Quarenta e seis metros metros, ou cerca de um minuto andando sem pressa. É o que falta para concluir a ligação da ponte da rota Bioceânica, unindo Porto Murtinho no Mato Grosso do Sul a Carmelo Peralta, no Paraguai – o chamado “beijo”, no jargão da engenharia civil.
A previsão é que a a união dos dois lados aconteça no próximo mês de maio, simbolizando a integração entre Brasil, Paraguai, Argentina e Chile, levando a produção sul-americana até os portos do norte chileno no Oceano Pacífico, reduzindo custos de transporte e ampliando a competitividade das exportações para os mercados asiáticos.

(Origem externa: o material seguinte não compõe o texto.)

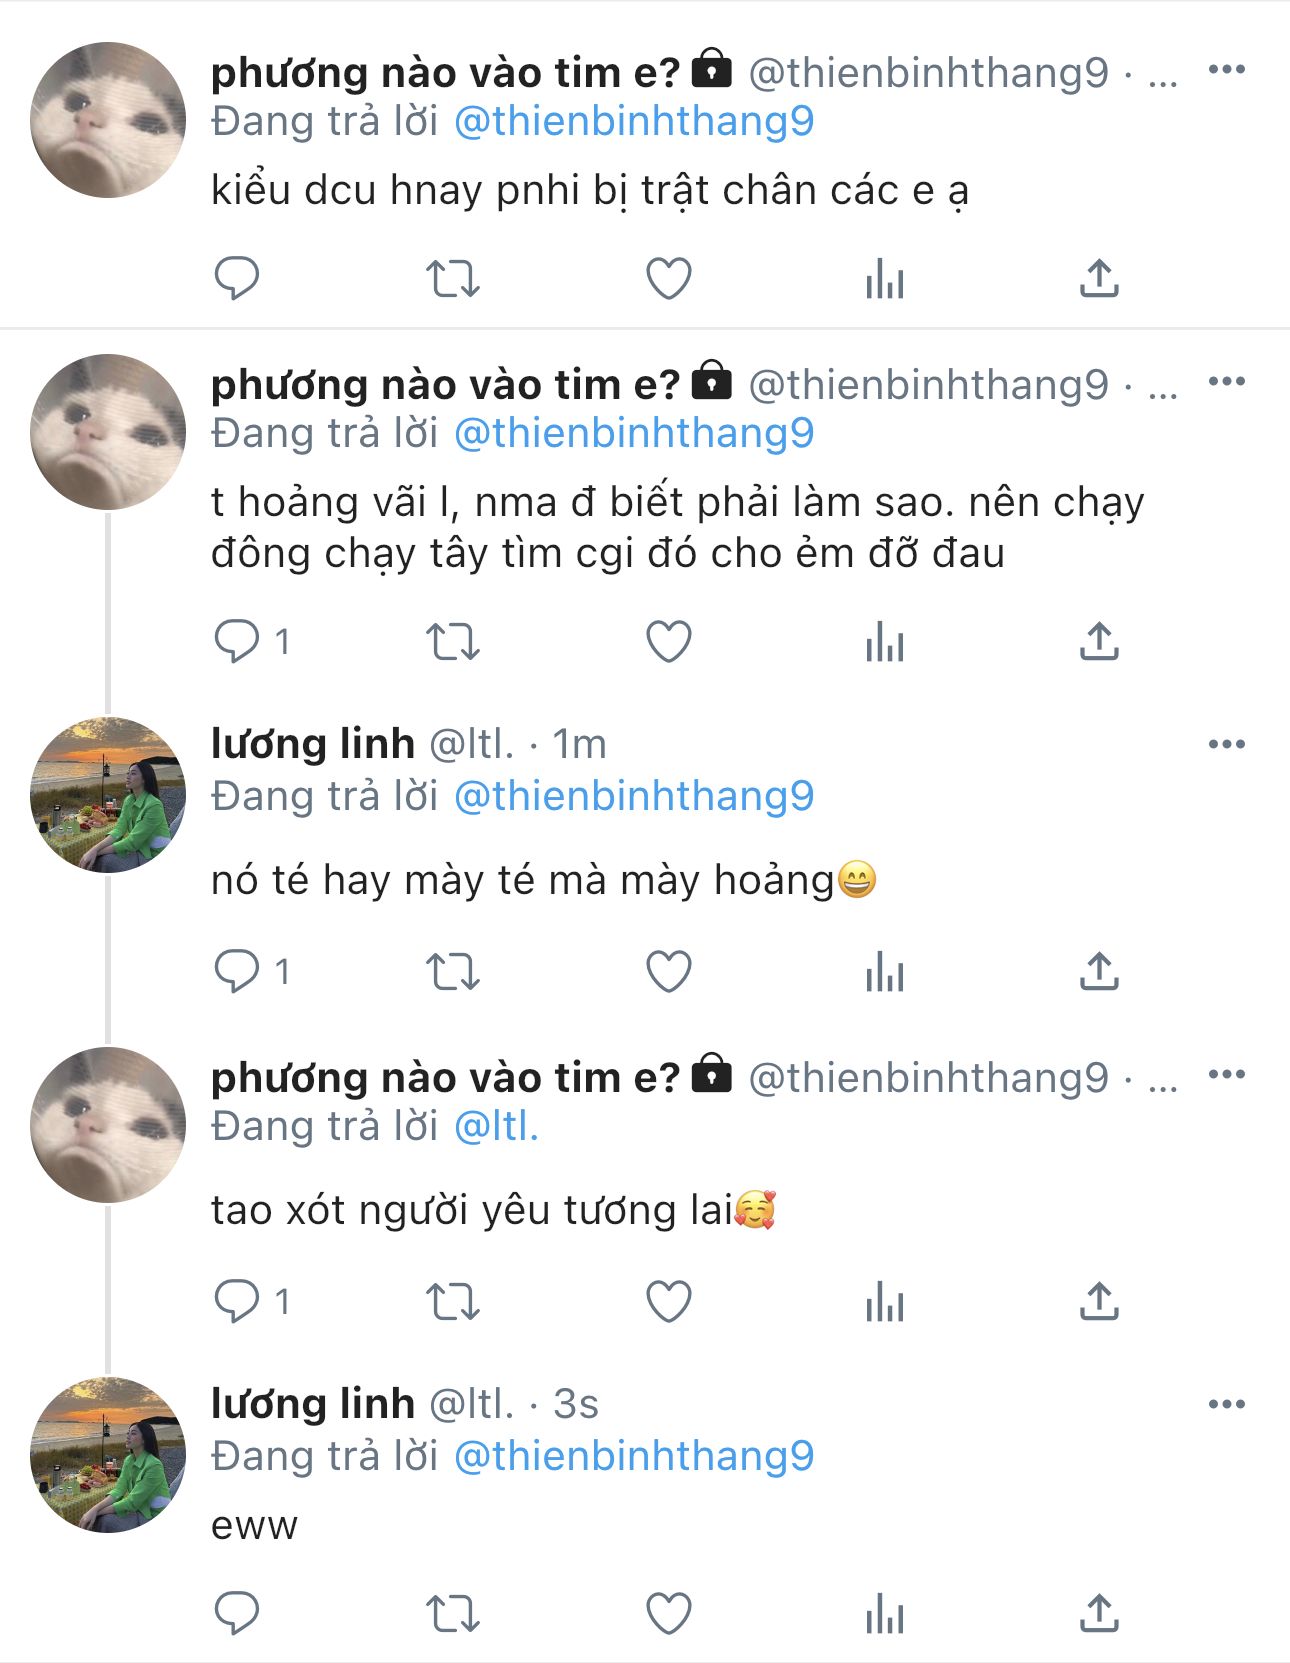
Task: Share the 'kiểu dcu hnay' tweet
Action: pos(1099,278)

Os trabalhadores estão em recesso da Semana Santa e retornam na segunda-feira (06), com os trabalhos intensivos de concretagem e avanço da estrutura no meio do rio.
A obra é executada pelo Consórcio PYBRA, liderado pelo engenheiro civil paraguaio Renê Gomez, com equipes trabalhando em ritmo acelerado aproveitando o período de clima seco. A obra é fiscalizada pelos profissionais da engenharia civil do Paraguay, do Ministério de Obras Públicas e Comunicações, MOPC.

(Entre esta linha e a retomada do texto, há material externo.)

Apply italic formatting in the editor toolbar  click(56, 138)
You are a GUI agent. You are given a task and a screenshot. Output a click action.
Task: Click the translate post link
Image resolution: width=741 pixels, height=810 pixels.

Enquanto isso, do lado brasileiro, prosseguem os trabalhos de montagem dos viadutos de acesso com pilares e vigas de concreto, executados pelo Consórcio PDC Fronteira, em obra contratada e fiscalizada pelo DNIT.
Já no lado paraguaio, continuam os serviços de aterro hidráulico para o acesso de cerca de 4 km até a Ruta PY-15, a espinha dorsal da Rota Bioceânica no Chaco paraguaio.
Após a união dos dois lados, serão realizados o teste de carga e o tensionamento dos cabos de sustentação, juntamente com outros trabalhos complementares, como a laje do vão lateral acima do nível do solo. Isso permitirá a passagem de veículos e equipamentos de apoio. O projeto também inclui um sistema de iluminação cênica para os cabos.
Rota Bioceânica
A conclusão da ponte carrega uma simbologia única na história recente dos quatro países, permitindo uma integração por via terrestre com destino ao porto de Antofagasta, no Chile, já no oceano pacífico. Quanto inteiramente em operação, previsto para 2027, a rota Bioceânica vai reduzir o tempo de exportação para a Ásia em até 17 dias, em comparação à saída pelo Porto de Santos, e cortar custos de frete em torno de 30%, facilitando o escoamento de commodities agrícolas e carne pelo Pacífico, entre outros produtos.
Para Mato Grosso do Sul é um passo gigantesco para o desenvolvimento econômico, com impactos em vários setores, como indústria, comércio, agronegócio e, mais ainda, fomentando negócios entre e para empresas ao longo do trajeto.
Como toda obra deste porte, a rota bioceânica terá suas etapas de amadurecimento e exploração de todo o seu potencial logístico e comercial – tanto no curto, quanto no médio e longo prazos. Mas, na realidade, a união entre Carmelo Peralta e Porto Murtinho pela ponte, já é a concretização de um sonho de décadas de gestores do Estado, empresários e da população, tanto de Mato Grosso do Sul quanto do Paraguai, cujo intercâmbio comercial avança cada vez mais.